I am trying to model the price impact in stress for a period of several days.
Specifically, I am looking for a function/model
that predicts the price movement
- Given a set of ex-ante factors (e.g: liquidity, implied volatility, etc.) and
- As a function of the volume size (proxy for the intensity of the stress)
Price impact models typically assess the impact of a) individual orders
(including meta-orders), b) under normal market conditions
and c) over short horizons
(minutes). Under a) to c), empirical analyses find that the price impact is typically a concave function of order size, progressively smaller market impact as volume grows.
In contrast to traditional models, I would like to model the impact of a') market-wide aggregate dynamics
(including correlated orders / herding behaviors), b') calibrated under stress
(with potentially reduced liquidity and downward price spirals) and c') over an horizon of several days
(which reinforce possible negative feedback loops).
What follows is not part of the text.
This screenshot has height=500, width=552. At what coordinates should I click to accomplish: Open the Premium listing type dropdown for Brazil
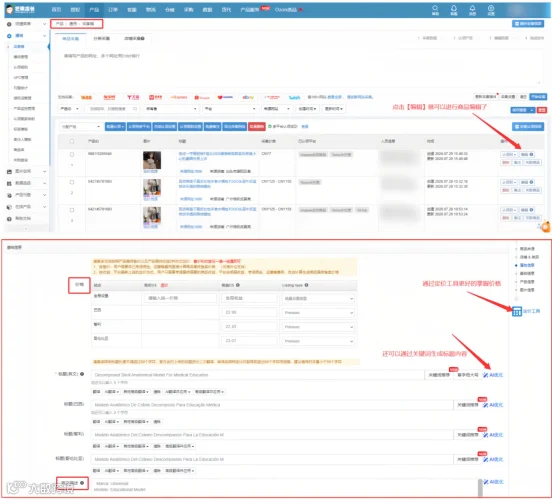(319, 313)
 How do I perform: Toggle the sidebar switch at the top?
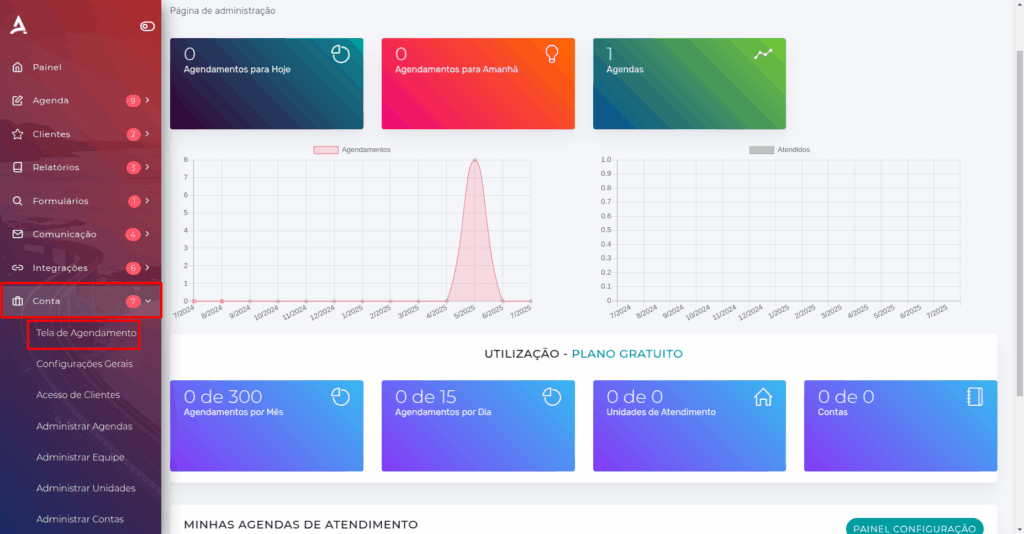click(x=147, y=26)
Could someone give me some ideas regarding:
- Which explanatory factors could be used: market depth, implied vol, ….?.
- Which models or impact functions: concave, convex, two-step (e.g: concave and convex), others?
PS: I am aware that this question is at the boundary between market microstructure and risk management. It would be helpful to hear your views regarding the benefits of extending price impact models to (short) horizons that may be covered by risk management models (e.g: stochastic processes or historical analysis).